You spend the vast majority of its runtime hitting murderous puppets with a selection of bladed objects, from rapiers to umbrellas, gargantuan sawblades to acidic spears. Lies of P’s combat feels slower than Bloodborne and Sekiro but faster than Dark Souls, with blocking and parrying taking point alongside the less emphasised but still useful sidesteps and dodge rolls. Swift responses reward a portion of the health lost through blocking, and switchable prosthetics offer augments from exploding shields to flamethrowers. Best of all, most weapons can be dismantled into blades and handles reconfigured, combining your favourite moveset and attribute scaling with your preferred speed and damage.

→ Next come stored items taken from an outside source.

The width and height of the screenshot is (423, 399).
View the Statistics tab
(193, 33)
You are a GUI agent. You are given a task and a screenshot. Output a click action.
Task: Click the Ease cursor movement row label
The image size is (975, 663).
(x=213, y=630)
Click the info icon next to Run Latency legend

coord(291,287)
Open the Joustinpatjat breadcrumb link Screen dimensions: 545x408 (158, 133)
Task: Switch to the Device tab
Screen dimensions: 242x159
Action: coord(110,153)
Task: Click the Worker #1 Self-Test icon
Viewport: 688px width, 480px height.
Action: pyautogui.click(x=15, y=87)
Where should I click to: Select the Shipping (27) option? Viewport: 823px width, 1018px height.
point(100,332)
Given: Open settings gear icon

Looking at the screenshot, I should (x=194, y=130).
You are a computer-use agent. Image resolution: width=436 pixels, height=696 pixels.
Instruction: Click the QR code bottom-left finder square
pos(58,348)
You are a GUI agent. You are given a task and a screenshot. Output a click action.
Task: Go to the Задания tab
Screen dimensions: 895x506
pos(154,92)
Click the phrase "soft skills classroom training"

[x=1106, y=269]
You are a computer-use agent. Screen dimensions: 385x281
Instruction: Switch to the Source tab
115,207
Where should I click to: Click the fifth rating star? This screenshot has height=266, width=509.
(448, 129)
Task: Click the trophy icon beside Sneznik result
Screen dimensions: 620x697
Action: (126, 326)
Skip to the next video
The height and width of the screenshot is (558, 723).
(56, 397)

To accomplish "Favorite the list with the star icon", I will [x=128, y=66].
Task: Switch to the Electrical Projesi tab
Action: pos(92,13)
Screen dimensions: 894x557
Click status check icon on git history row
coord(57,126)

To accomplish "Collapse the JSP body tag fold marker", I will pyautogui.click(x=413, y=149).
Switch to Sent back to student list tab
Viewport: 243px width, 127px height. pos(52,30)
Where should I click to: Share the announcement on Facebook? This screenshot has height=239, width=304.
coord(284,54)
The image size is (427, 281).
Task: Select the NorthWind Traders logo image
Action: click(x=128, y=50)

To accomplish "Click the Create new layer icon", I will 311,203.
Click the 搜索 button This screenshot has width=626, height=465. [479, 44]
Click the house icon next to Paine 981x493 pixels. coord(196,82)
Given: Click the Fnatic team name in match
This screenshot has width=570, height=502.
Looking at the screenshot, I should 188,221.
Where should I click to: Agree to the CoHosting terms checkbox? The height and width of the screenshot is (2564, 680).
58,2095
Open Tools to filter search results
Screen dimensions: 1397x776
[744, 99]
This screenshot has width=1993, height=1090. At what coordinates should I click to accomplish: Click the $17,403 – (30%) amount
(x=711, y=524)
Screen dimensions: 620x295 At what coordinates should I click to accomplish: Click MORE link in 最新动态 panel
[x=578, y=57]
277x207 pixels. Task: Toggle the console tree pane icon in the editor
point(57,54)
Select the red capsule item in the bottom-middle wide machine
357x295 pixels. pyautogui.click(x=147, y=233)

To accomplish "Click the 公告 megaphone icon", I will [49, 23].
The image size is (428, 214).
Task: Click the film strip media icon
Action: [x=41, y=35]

Outside combat, Lies of P stands out in two areas: things FromSoft does well that no other Soulslike until now has managed to pull off, and creative tweaks to classic Fromsoft systems and issues. The former involves mysterious NPC questlines, winding level design through spectacular architecture, as well as genuinely inventive “gotcha” moments, made all the more impressive by the fact that Fromsoft themselves basically ran out of new ambush and trap scenarios pre-Elden Ring. The latter consists of genius tweaks, not limited to: lost souls from boss deaths; healing items recharging from enemy kills; and (gasp!) elevators that reset to their original position when you die so you don’t have to stand around waiting for a lift to Blighttown.

Does it cling to Bloodborne a bit too tightly? Absolutely. When you hear talk of a “stalker’s workshop”, it’s hard not to groan. There is, after all, a difference between copying someone’s homework and stealing it out of their bag. The first time you encounter a poison swamp (sorry, corrupted water), you’ll wonder if entire swathes of the backstory weren’t written just to shoehorn in a few Miyazaki specials. But it is said that “good artists borrow; great artists steal” – if only all mimicry was this well-executed. The boy may be wooden, but Lies of P is the real deal.